Every weekend, I give my kids a list of chores to do. Yes, I’m that mean parent who expects her children to help out around the house, learn to scrub toilets, and clean up their own messes. I hope nobody calls Child Protective Services.
Some weekends my daughters look at the list, roll their eyes and get to work. Some weekends they cry and say, “It’s not fair!” Obviously, their concept of fairness is flawed, because they think it would be fair for their mother to do all the work. Some weekends they go beyond crying to stomping and sulking.
My reaction to their behavior varies, as well. I might smile and say, “The sooner you get started, the sooner you’ll be finished.” Or, “Sorry, we can’t (insert fun activity here) until you’re done.” And there’s nobody’s favorite: “I love you too much to let you grow up thinking you don’t have to do your part.”
I have infrequently told them they are behaving selfishly – as opposed to calling them selfish outright, because labels aren’t allowed in modern parenting.

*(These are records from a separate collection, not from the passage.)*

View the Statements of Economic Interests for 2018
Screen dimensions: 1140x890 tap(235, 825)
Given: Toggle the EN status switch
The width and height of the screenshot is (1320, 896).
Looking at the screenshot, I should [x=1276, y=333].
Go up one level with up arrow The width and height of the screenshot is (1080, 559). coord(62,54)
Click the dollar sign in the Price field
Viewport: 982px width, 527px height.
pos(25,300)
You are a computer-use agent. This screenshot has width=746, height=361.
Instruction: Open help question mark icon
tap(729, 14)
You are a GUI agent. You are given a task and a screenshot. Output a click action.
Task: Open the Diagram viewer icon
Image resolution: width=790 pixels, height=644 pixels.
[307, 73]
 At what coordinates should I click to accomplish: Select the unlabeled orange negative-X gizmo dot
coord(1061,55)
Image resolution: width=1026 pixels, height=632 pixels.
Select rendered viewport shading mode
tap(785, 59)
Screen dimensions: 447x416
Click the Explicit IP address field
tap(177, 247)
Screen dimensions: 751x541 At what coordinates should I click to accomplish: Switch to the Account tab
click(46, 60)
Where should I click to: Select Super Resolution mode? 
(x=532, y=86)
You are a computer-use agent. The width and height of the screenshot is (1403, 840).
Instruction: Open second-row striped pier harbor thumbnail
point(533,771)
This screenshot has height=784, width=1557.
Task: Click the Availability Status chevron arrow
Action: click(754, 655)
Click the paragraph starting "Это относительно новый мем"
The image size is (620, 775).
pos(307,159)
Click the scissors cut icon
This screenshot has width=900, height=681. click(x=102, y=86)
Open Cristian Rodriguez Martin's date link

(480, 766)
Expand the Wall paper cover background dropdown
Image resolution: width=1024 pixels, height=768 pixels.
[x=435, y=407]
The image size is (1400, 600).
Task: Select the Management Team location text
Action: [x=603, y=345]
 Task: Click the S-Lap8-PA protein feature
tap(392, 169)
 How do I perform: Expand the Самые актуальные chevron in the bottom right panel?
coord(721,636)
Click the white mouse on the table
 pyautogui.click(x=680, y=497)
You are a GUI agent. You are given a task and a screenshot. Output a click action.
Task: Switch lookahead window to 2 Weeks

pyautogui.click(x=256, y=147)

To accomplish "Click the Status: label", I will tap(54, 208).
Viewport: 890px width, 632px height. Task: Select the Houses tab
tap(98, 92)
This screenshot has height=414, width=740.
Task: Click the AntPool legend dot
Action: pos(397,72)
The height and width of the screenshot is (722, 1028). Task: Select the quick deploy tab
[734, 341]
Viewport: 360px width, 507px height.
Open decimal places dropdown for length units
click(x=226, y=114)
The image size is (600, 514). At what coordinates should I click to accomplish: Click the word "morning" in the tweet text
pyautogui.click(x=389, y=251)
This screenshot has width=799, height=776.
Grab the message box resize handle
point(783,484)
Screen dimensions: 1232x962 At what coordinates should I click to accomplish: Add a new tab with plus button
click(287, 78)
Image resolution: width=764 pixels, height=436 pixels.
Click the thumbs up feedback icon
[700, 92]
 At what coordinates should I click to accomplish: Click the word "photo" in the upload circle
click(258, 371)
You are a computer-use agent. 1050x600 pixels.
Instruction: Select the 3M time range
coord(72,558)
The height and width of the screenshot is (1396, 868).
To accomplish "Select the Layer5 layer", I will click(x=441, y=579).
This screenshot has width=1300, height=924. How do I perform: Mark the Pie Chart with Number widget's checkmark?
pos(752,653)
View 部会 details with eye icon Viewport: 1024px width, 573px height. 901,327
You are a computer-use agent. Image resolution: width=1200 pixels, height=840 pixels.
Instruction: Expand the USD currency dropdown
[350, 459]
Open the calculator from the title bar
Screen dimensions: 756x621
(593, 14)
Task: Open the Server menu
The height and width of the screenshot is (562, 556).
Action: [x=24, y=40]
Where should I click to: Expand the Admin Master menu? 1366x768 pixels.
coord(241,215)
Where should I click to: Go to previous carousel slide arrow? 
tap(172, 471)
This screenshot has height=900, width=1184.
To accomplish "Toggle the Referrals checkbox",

I won’t tell you what I say when I really blow my top, but it happens that way, too.
When I feel discontented about this dynamic, I remind myself that I am the parent and kids don’t make the rules. That runs parallel to a theme lots of you have probably heard before: “Don’t let the inmates run the prison.”
What’s got me going on and on about my kids’ reaction to doing chores is an article I recently read about how residents in one U.S. city reacted to being given parking tickets. They got mad. Then they decided they really hated the private agency hired to enforce parking on their streets. Then they hated the agency so much that they made bumper stickers, and started websites and Facebook pages to share how much they hated it.
Then they re-elected a mayor who ran on a platform that included ending the contract with this agency. Meter readers were abused, angry letters were written, Facebookers were incensed in digital unity, and bumper stickers were imagined to be so much more important than the paint-busters they really are. The drama was soap operatic.
People who get tickets have negative feelings about those tickets. They might try to deny responsibility for the ticket by saying somebody else made a mistake or the rules were not clear. They might take responsibility for the mistake, but soften the blow to their psyches by vilifying the motives of the party responsible for applying the consequences.
An evil, money-hungry enforcement agency that preys on semi-innocent people is a nice beard for immaturity, absentmindedness and denial.
In order to be fair, I considered the residents’ issues with the agency. Residents said they were ticketed incorrectly and not given an opportunity to resolve the mistakes. They said the meters were hard to use. They said it wasn’t fair that enforcement officers parked illegally while handing out tickets. They said the enforcement agency just wanted to make a profit.
Those complaints could be legitimate, but they sound like the excuses of people who don’t know how the system works. How it works is this: You live in a city, you follow its parking rules. If you don’t follow the rules, you are ticketed and fined. Your city uses that fine to pay for whatever it chooses. And enforcement officers can park wherever they want, for crying out loud; this isn’t seventh grade.
The residents in this city had gotten used to parking illegally without consequences, because there had been no enforcement program in place for some time. Once they were again expected to follow the rules, they were angry and resentful. Then they banded together to renounce and defame the enforcement agency.
At any time throughout this drama-fest, the city and the agency could have used the same forums their detractors did to keep the conversation going in a more productive direction. If they hate you on Facebook, you should be on Facebook. If they form clubs, attend their meetings. Don’t let their dialogue take over – you have the law on your side.
I think dealing with spoiled parkers is a bit like managing children. Every day I climb the slippery slope of parenting, trying to validate my daughters’ feelings without letting them get away with murder.
It’s a similar slippery slope for municipalities trying to enforce parking laws, because certain individuals will use all the tools at their disposal to avoid responsibility, from finger-pointing to whining to tantrums. Just hold your ground.